[TRY IT] Below are the records; locate each line with the word "horizontal" and copy it.
** Opening GIVEN DATA block **
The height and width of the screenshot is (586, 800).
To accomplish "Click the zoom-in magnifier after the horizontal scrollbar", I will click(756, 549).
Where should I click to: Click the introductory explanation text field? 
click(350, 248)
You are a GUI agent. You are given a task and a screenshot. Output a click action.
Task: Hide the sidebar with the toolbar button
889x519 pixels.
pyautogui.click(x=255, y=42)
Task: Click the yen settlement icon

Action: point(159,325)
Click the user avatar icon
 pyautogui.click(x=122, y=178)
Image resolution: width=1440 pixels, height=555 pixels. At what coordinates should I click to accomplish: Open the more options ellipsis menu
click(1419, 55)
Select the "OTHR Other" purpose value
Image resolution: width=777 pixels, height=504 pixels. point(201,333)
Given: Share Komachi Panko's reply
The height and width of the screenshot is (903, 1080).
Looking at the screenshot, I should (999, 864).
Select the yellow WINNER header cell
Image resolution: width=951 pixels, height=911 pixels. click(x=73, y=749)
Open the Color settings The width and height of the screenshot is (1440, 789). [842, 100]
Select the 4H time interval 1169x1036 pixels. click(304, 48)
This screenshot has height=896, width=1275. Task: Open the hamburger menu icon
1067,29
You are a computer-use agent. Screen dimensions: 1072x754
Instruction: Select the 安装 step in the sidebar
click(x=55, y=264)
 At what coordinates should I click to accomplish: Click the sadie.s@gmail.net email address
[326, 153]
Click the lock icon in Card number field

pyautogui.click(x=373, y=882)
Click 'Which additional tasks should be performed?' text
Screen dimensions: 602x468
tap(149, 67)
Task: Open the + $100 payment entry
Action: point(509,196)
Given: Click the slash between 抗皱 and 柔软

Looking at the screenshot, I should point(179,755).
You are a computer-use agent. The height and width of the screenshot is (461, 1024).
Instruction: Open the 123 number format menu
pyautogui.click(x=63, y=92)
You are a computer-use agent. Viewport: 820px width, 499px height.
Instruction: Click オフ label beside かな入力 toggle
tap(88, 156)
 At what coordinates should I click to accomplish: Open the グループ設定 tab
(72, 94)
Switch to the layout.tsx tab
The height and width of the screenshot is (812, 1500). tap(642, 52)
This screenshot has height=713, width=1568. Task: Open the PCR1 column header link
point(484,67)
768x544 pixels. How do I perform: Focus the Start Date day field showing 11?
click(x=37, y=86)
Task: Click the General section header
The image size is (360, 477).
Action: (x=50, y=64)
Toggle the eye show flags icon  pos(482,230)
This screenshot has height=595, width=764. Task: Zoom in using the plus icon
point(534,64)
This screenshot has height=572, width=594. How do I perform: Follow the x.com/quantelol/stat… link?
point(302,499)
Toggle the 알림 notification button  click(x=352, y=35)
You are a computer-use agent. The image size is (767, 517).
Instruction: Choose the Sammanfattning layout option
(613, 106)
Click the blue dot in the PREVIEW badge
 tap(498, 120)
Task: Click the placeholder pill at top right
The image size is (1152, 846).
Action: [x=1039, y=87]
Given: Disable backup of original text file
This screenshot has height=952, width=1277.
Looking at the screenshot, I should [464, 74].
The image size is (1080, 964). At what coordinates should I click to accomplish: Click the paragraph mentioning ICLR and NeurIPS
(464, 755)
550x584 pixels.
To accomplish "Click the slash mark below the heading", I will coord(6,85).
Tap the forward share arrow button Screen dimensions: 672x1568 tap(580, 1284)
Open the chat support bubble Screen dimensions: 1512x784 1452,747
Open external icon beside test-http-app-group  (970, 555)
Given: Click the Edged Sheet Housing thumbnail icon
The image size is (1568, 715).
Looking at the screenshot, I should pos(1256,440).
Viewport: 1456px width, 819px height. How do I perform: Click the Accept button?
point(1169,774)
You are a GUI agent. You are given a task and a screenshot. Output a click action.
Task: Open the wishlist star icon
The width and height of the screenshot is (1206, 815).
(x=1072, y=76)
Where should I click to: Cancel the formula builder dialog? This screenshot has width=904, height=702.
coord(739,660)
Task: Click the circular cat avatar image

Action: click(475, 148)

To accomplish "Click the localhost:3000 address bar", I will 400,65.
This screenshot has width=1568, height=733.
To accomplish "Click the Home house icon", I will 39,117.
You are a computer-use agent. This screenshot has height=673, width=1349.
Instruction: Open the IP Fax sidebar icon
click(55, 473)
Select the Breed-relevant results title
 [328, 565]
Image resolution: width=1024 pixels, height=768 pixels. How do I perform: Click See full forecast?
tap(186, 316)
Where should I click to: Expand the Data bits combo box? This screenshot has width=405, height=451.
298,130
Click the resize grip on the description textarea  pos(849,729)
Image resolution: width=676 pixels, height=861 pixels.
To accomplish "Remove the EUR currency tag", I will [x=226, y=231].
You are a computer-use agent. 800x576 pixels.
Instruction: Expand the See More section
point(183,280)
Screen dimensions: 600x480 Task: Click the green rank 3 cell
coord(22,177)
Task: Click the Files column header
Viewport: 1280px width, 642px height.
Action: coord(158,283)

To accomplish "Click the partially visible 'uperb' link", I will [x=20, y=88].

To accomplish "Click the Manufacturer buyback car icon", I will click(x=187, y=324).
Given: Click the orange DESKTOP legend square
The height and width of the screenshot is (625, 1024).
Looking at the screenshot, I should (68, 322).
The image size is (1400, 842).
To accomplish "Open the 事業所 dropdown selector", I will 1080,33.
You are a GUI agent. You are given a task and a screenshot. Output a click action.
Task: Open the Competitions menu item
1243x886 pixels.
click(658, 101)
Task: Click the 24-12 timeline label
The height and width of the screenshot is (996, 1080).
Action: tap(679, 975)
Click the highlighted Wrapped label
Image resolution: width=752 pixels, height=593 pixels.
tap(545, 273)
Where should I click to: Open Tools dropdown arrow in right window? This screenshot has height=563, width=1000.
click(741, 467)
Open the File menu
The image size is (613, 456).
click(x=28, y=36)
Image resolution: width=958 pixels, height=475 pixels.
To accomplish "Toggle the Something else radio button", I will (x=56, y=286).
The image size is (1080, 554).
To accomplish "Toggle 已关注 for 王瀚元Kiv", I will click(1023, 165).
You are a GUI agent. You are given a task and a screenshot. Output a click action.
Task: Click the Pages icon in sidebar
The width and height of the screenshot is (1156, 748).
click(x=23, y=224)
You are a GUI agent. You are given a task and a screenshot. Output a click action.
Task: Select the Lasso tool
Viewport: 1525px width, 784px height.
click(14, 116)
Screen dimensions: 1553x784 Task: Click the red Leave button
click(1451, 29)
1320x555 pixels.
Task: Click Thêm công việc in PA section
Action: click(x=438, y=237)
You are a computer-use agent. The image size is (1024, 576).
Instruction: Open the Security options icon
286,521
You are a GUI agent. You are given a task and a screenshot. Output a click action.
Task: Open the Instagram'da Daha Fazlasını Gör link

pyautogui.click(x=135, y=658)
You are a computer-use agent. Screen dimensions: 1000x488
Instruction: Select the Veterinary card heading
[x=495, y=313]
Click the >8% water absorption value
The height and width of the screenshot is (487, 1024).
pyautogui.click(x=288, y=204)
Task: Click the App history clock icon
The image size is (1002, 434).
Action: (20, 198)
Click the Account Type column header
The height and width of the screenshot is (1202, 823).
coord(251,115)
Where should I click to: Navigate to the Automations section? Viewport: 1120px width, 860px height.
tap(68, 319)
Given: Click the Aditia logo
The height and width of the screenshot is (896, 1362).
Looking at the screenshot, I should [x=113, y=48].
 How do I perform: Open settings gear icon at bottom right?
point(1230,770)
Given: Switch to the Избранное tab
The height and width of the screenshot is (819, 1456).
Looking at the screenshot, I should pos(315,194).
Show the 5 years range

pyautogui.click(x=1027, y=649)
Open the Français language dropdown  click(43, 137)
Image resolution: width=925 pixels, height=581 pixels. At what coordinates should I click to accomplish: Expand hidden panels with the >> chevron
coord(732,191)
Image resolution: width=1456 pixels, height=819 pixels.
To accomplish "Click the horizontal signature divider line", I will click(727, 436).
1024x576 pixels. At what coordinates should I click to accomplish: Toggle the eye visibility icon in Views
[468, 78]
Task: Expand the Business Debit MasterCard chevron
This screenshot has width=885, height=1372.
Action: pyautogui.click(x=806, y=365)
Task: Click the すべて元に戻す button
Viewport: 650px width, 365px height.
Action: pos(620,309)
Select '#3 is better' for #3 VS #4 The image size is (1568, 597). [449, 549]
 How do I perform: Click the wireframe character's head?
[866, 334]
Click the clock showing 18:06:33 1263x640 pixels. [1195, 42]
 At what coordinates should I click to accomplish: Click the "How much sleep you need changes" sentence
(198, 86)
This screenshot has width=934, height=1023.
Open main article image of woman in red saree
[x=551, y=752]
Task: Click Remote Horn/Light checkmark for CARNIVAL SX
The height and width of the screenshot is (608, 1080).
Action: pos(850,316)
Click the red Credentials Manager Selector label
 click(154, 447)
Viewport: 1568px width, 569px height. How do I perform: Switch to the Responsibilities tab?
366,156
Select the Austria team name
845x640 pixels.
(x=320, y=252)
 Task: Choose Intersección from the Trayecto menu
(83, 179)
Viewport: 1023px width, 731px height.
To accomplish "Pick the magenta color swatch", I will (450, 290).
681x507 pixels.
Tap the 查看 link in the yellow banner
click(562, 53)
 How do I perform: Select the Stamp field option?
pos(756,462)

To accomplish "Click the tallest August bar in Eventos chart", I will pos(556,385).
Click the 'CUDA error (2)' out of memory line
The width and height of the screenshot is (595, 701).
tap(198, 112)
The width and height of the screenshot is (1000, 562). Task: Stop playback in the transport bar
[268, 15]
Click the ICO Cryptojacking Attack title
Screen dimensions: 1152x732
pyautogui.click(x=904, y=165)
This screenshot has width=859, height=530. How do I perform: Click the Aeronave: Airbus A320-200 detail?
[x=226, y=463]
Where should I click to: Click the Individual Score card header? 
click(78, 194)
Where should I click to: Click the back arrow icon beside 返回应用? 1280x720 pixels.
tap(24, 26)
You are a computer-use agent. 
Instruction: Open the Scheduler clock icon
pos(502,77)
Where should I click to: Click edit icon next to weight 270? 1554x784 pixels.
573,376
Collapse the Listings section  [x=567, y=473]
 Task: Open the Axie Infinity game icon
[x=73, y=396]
** Closing GIVEN DATA block **
[ANSWER TO THIS PROBLEM]
To accomplish "Click the zoom-in magnifier after the horizontal scrollbar", I will click(756, 549).
To accomplish "Click the horizontal signature divider line", I will click(727, 436).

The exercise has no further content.